You know what she’s like. She’s
so
bossy,’ she added in a
long-suffering tone.

‘Now, Maudie, don’t talk about your ma like
that,’ Frank chided. ‘You couldn’t ask for a better mother than
you’ve got.’ He chose not to hear Maudie’s muttered response,
though he had to hide a smile at her wounded expression. She was so
very like her mother, but Frank suspected she would never become
quite as adept at getting her own way. Unlike Lizzie, she did not
have a vague, easy-going mother to hone her skills on.

 

*

 

It did not enter Lizzie’s head to knock on
the door of the house that had been her second home all through
childhood. In the kitchen Sophie was lifting a tray of scones from
the range while two-year-old Andrew helped himself to raisins from
a jar on the table. She looked up at Lizzie’s entry and regarded
her in mild surprise.

‘Keeping well, are you, Sophie?’ Lizzie
asked.

‘Mmm.’

Making conversation with Sophie was always
something of a challenge; even Lizzie, who was not usually worried
by one-sided conversations, found her heavy going.

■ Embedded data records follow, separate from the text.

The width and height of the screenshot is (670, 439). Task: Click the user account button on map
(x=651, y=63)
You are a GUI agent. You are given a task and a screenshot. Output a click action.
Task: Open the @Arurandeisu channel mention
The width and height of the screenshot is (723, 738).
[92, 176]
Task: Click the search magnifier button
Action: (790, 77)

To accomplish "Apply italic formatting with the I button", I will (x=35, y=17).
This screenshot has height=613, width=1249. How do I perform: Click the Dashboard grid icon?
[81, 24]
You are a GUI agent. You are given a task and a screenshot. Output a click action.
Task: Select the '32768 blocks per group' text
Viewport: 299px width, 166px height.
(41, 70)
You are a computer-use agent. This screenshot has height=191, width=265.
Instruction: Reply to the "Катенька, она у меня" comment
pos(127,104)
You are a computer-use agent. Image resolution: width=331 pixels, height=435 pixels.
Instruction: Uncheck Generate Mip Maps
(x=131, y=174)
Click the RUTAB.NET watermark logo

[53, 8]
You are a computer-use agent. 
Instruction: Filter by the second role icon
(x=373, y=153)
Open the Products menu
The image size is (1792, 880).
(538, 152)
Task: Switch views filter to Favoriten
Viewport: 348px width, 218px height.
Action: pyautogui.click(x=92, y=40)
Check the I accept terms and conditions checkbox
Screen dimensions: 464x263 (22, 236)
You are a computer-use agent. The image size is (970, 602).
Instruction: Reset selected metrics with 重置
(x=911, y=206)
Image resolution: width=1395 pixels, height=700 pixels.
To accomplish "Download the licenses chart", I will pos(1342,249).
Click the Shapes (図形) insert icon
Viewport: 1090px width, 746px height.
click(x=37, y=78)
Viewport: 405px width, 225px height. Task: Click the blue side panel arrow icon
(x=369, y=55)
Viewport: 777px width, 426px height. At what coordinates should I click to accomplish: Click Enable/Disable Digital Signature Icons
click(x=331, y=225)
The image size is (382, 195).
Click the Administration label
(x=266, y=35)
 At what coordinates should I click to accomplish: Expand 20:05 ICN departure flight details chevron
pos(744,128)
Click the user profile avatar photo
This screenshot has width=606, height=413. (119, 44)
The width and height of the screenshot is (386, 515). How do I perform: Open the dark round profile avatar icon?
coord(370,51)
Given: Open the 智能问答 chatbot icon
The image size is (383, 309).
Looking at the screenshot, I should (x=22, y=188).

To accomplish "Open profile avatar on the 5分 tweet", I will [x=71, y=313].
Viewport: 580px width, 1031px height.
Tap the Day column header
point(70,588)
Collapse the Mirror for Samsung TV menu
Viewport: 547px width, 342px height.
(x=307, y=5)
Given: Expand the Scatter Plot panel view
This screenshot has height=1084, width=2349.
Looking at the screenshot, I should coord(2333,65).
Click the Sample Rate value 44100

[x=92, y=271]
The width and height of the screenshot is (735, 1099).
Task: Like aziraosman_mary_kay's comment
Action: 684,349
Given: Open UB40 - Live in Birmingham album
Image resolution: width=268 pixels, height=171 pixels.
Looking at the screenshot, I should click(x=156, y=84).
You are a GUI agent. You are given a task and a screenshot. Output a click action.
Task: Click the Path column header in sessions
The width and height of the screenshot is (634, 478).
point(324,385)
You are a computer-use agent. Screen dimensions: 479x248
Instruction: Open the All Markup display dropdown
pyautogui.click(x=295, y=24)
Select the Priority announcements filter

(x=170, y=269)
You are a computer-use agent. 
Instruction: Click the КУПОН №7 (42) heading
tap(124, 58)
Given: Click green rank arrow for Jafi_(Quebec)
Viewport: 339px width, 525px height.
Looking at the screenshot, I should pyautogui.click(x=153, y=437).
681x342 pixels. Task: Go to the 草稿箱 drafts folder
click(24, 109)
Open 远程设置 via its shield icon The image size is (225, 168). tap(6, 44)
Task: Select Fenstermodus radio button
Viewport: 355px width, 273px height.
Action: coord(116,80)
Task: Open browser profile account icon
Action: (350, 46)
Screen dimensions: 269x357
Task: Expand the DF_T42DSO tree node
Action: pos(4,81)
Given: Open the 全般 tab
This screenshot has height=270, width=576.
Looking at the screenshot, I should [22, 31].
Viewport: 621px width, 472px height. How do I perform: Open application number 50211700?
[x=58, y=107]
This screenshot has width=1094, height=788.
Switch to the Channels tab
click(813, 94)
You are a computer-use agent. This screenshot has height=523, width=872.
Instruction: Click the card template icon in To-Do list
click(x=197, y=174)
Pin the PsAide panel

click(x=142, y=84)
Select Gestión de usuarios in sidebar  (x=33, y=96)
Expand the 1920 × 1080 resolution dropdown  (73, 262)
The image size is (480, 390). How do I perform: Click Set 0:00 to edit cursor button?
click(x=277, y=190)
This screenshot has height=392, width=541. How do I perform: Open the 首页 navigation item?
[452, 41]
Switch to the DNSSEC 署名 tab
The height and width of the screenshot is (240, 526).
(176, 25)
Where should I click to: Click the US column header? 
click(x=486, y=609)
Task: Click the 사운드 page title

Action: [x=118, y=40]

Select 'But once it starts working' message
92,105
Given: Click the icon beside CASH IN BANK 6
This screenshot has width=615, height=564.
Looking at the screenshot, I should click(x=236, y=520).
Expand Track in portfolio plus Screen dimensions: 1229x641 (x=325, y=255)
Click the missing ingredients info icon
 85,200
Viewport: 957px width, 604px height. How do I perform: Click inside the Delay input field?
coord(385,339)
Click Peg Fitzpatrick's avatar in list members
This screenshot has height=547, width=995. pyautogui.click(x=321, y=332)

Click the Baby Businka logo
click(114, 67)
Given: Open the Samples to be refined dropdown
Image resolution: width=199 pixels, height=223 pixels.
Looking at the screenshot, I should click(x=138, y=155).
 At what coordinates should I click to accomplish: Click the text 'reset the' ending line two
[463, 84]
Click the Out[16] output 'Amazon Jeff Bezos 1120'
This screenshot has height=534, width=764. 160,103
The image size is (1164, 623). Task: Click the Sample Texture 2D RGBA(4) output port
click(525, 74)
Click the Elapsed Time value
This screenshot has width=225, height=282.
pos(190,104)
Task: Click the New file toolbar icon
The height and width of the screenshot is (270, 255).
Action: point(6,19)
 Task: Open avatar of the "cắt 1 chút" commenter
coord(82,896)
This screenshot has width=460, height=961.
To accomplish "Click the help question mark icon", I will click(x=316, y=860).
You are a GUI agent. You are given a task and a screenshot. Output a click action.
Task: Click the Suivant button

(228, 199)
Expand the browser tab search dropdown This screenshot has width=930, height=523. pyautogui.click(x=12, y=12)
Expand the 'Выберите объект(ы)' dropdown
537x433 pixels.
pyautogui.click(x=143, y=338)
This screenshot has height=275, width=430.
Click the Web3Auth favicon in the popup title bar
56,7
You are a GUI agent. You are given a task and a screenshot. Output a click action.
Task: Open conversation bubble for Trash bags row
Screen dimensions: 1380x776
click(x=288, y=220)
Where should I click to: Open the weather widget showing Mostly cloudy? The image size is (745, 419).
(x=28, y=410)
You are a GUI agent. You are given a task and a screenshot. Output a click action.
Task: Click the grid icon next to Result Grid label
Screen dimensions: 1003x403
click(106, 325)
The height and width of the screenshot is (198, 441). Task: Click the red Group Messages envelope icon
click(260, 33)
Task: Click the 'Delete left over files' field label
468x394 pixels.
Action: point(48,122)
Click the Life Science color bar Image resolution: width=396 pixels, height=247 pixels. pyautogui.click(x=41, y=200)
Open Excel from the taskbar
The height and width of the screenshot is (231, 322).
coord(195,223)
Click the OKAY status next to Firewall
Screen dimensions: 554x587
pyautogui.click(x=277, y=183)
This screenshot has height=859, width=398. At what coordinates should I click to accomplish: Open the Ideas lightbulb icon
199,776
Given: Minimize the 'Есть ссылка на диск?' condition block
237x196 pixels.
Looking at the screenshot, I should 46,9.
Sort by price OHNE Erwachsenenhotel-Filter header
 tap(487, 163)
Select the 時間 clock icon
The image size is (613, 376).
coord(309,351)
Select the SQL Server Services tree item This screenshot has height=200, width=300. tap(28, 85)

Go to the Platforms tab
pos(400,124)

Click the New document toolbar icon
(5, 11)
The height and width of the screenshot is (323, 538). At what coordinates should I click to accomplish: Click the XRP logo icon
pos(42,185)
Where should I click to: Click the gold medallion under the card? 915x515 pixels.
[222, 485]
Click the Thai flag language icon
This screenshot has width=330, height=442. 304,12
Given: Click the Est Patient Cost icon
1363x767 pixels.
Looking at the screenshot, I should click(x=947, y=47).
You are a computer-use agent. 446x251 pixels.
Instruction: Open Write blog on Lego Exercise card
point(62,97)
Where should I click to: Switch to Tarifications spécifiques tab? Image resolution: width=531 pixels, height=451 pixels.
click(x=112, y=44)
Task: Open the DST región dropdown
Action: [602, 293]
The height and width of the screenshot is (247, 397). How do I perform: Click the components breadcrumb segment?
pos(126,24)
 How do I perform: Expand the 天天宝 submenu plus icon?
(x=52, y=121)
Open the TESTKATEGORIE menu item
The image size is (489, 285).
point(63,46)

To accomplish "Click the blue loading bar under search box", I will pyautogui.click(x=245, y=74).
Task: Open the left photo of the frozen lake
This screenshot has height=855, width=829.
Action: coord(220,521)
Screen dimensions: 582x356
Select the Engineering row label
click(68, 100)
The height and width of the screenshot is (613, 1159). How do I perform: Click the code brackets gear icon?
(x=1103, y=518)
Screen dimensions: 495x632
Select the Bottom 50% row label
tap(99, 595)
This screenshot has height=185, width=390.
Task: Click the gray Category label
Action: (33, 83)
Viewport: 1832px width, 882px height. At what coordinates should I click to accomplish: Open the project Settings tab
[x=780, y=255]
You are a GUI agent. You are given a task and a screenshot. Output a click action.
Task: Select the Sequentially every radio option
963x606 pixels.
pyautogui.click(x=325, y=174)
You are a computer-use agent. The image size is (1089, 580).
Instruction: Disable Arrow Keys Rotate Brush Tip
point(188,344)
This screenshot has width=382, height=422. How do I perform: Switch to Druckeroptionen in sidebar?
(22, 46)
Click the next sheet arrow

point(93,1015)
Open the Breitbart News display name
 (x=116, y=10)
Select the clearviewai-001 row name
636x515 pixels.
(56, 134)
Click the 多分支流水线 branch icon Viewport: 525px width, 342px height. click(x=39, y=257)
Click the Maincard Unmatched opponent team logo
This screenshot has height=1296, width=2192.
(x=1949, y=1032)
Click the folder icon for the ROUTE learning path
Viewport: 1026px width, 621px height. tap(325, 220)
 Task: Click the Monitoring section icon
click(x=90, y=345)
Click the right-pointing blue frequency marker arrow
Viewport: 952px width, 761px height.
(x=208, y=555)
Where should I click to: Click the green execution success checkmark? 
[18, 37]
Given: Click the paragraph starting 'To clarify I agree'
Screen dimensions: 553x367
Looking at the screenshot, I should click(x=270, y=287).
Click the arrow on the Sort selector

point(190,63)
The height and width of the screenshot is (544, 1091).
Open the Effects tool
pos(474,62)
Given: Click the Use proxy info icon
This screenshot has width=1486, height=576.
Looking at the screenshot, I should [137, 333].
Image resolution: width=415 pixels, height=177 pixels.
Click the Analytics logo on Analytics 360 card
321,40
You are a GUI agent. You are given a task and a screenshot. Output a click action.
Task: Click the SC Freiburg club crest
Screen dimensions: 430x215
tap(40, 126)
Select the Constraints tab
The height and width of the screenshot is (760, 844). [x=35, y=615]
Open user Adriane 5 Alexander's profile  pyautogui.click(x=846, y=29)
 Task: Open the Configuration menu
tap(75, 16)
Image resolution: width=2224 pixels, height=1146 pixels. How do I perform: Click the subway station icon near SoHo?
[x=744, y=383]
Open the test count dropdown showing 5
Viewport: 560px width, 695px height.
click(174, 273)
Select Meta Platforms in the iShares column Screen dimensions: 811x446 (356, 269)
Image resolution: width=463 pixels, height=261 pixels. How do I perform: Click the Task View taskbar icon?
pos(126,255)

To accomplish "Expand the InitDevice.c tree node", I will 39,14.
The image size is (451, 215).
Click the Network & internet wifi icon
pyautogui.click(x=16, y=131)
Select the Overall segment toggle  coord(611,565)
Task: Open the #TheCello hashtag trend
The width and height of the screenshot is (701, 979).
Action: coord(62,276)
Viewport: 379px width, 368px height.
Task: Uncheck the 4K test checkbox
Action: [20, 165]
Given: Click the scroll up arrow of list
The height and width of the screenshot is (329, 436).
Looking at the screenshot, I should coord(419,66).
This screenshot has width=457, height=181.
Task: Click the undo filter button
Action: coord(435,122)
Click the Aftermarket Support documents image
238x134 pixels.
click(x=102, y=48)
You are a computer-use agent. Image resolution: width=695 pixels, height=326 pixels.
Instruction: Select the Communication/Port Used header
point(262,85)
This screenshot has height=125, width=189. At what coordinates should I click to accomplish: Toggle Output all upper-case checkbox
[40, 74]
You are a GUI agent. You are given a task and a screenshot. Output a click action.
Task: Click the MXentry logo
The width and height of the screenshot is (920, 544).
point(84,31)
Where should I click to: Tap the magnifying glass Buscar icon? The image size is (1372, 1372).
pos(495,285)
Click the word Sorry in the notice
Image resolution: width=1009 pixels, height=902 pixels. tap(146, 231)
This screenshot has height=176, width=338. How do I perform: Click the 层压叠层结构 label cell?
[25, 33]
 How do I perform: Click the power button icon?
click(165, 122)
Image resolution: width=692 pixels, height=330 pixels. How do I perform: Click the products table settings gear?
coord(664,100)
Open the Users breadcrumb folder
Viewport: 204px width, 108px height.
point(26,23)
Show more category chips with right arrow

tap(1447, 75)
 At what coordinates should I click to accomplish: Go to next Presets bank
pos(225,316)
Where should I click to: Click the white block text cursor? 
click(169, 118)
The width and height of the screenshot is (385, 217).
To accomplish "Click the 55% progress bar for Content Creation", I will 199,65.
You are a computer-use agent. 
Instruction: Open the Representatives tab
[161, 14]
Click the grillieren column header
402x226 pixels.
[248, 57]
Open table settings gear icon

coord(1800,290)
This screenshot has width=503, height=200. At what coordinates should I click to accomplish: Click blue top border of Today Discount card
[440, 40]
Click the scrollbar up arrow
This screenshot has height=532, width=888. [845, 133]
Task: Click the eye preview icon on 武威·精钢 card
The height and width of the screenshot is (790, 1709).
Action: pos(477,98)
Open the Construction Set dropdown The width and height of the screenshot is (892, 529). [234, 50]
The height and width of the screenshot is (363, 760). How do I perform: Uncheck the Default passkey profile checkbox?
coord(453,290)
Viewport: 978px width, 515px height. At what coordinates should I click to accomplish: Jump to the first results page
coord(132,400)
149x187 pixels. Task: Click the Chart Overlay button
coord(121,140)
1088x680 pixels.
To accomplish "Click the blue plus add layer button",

‘You’re looking well,’ she remarked. Sophie
patted the bulge of her latest pregnancy and smiled at Lizzie, but
said nothing.

‘Andrew’s growing, isn’t he?’ Lizzie
tried.

‘Yes,’ Sophie agreed, eyeing her son
proudly.

‘And Boy will be starting school this year,
won’t he?’

‘That’s right.’

‘Good.’ Having exhausted the range of polite
conversation, Lizzie turned her attention to her real object.
‘Where’s Aunt Susannah?’

Sophie frowned in thought. ‘In the parlour.
Doing fancy-work.’ She looked doubtfully at Lizzie. ‘Jane’s
home.’

Lizzie gave a short laugh. ‘Yes, I know
Jane’d be better company. But it’s Madam I want to see, believe it
or not. Thanks, Sophie, I know the way.’

Susannah looked up from her needlework and
raised her eyebrows on seeing who her visitor was.

‘Well, Mrs Kelly! What an unexpected
pleasure. Sophie’s in the kitchen,’ she said, returning her
attention to her embroidery.

‘It’s you I’ve come to see, not Sophie.’

‘Really? I suppose I should be flattered.’
Susannah craned her neck to peer past Lizzie. ‘You haven’t brought
any of your children, have you?’

‘No, they’re all at home, so you needn’t
look so worried.’ Without waiting to be asked, Lizzie took a
seat.

Susannah made to rise. ‘I’ll tell Sophie to
make us a pot of tea, then.’

‘Don’t worry about me. Sophie’s up to her
elbows in baking, I don’t want to put her out.’

‘Sophie seems to enjoy that sort of thing,’
Susannah said. ‘Baking and scrubbing and looking after children. Of
course, she was brought up to that style of life. Well, what do you
want?’

‘It’s Amy. I’m worried about her.’

Susannah looked startled. ‘What’s wrong with
her? Is she sick?’

‘Sick in the heart, maybe,’ said Lizzie.
‘It’s about that trouble she had before she got married.’

Susannah’s expression tightened, and she
gripped her embroidery hoop more firmly. ‘Whatever do you mean,
bringing all that up again? It’s all behind Amy now, you’ve no
business stirring it up when she’s nicely settled.’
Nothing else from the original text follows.